*** Material supplied ***
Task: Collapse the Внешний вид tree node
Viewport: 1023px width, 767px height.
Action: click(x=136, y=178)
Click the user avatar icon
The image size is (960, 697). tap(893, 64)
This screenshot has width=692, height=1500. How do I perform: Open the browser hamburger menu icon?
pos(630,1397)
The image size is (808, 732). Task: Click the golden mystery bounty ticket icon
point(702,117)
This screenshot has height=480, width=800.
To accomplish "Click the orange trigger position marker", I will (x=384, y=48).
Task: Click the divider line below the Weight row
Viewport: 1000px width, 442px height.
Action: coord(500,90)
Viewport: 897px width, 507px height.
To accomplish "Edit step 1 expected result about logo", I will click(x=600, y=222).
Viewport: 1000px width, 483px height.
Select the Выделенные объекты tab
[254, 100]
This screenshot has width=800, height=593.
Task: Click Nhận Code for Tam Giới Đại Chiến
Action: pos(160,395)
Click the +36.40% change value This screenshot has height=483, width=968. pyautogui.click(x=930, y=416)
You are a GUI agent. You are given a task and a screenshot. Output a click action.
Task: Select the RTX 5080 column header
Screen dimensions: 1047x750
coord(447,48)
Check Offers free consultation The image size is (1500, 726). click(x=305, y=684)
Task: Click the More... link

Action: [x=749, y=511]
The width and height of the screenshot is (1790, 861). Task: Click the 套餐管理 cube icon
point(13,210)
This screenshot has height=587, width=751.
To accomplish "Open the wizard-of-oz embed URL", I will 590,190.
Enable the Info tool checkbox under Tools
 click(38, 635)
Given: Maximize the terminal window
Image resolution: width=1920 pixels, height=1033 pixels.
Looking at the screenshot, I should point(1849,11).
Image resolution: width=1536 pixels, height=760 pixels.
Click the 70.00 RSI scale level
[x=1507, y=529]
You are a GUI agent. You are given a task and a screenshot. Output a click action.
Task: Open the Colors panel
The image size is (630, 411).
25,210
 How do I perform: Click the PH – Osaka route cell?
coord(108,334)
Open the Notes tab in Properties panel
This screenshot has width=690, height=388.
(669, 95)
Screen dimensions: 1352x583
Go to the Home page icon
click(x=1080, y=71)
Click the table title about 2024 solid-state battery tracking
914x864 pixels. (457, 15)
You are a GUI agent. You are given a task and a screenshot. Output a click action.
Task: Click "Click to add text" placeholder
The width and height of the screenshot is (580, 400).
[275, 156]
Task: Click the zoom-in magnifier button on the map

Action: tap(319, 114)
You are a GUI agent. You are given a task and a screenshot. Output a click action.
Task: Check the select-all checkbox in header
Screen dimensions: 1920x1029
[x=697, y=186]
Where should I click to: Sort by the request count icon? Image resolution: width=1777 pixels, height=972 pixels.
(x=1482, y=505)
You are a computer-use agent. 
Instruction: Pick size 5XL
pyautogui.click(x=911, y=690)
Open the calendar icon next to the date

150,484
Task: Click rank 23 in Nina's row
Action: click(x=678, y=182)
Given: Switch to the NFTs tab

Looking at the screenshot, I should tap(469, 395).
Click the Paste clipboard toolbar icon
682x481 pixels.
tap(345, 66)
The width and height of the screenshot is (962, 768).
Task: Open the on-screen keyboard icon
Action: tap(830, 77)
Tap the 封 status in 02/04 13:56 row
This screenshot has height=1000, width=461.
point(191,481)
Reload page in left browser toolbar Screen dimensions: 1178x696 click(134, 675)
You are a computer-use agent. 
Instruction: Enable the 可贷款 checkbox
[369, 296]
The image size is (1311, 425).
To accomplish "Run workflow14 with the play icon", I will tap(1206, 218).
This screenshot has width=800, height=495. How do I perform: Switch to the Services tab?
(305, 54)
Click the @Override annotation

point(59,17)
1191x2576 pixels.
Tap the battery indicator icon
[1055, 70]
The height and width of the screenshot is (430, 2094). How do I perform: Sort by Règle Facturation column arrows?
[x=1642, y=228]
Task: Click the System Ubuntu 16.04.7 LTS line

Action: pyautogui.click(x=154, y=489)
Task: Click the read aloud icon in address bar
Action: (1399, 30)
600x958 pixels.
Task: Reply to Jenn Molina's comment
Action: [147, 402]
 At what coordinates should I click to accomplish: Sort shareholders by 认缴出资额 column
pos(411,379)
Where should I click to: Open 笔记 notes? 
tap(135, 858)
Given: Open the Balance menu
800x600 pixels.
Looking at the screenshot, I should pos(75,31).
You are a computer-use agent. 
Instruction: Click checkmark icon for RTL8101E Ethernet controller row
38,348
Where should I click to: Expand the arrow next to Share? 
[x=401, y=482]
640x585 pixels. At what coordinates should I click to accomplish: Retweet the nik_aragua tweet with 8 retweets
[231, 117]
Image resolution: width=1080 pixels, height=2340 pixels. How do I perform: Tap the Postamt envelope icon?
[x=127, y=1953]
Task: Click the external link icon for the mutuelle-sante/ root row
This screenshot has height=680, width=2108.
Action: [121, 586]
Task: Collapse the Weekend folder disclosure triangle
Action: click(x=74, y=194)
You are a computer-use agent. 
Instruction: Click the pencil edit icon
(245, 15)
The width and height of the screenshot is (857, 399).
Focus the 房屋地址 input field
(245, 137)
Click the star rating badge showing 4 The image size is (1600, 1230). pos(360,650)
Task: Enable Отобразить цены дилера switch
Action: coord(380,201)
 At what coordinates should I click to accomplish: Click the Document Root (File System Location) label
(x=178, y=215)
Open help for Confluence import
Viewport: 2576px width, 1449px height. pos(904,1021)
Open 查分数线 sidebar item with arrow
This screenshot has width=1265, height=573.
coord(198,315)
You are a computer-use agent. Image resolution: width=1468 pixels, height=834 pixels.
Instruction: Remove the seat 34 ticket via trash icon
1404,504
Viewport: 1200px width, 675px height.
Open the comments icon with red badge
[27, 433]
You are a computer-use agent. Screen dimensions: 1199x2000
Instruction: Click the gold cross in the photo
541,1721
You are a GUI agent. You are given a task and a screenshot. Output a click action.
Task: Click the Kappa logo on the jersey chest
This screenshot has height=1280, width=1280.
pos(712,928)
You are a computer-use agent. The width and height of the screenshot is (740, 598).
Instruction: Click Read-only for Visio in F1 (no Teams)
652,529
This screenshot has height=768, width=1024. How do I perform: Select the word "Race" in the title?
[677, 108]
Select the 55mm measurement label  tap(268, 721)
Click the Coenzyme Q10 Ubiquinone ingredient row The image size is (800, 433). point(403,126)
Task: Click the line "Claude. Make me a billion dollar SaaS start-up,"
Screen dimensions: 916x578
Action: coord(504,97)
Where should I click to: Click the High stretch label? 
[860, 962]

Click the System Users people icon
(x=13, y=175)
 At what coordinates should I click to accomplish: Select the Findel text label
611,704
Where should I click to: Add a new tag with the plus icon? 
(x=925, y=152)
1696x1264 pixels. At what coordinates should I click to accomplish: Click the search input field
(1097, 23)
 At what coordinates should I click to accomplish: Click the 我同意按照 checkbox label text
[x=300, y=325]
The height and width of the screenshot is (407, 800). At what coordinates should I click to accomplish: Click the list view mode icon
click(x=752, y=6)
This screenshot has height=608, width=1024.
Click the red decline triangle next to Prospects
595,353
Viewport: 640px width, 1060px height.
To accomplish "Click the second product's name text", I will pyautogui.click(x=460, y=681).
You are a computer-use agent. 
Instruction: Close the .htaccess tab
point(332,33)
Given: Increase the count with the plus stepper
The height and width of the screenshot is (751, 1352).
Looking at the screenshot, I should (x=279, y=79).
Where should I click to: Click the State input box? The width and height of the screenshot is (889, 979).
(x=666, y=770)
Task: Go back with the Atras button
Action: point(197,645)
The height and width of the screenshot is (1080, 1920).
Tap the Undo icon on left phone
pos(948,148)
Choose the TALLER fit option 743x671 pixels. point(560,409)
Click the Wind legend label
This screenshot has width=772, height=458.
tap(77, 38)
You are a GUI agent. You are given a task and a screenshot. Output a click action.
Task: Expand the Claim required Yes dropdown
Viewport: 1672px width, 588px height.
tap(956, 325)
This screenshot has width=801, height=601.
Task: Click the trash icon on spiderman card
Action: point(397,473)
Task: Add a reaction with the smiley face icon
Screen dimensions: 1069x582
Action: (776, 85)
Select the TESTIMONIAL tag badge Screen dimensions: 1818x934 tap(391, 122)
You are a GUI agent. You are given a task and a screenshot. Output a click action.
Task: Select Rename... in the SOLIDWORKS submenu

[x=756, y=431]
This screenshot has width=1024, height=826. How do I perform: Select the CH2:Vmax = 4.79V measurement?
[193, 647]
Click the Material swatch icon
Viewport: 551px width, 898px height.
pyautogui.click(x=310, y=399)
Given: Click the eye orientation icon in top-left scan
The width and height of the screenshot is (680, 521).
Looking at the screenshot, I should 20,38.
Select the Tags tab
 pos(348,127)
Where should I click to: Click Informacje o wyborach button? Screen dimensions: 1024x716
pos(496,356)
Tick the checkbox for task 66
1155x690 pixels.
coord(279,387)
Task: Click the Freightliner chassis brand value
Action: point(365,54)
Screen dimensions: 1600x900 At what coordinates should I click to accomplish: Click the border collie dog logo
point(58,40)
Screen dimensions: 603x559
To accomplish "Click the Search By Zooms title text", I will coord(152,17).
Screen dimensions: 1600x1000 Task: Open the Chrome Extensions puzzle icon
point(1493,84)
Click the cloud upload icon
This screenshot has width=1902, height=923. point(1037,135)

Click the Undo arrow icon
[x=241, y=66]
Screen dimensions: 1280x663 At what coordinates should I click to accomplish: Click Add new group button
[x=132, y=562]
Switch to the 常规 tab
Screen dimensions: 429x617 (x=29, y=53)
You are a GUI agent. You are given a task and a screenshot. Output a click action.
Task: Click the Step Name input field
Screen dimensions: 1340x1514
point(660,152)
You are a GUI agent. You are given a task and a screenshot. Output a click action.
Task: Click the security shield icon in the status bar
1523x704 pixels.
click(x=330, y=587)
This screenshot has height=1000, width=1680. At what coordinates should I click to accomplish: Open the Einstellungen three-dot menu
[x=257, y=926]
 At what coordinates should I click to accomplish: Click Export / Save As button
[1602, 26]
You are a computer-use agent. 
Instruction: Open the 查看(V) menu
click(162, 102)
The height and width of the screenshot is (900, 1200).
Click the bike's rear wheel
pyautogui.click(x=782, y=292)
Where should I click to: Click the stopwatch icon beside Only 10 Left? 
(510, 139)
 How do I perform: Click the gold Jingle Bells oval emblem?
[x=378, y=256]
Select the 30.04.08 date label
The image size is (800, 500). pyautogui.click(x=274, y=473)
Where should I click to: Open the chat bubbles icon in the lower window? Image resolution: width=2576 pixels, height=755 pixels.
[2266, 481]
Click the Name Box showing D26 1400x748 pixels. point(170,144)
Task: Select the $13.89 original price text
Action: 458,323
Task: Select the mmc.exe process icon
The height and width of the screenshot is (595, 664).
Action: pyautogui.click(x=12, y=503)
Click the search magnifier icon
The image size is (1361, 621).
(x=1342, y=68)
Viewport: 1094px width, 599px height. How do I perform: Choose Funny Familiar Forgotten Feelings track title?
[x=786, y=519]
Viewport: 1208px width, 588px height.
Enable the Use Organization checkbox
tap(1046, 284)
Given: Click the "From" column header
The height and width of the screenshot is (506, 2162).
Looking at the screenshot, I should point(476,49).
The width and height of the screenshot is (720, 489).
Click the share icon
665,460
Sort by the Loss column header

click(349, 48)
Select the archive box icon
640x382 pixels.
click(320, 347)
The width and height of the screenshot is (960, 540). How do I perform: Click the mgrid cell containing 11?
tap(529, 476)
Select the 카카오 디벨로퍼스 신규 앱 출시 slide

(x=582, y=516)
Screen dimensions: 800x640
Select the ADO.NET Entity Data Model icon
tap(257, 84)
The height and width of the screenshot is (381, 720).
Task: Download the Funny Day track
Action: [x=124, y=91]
***
> _What you need to do_
In the entries above, some lines hold the string "status". Copy each of them.

> _Completed exercise_
Tap the 封 status in 02/04 13:56 row
Task: Click the security shield icon in the status bar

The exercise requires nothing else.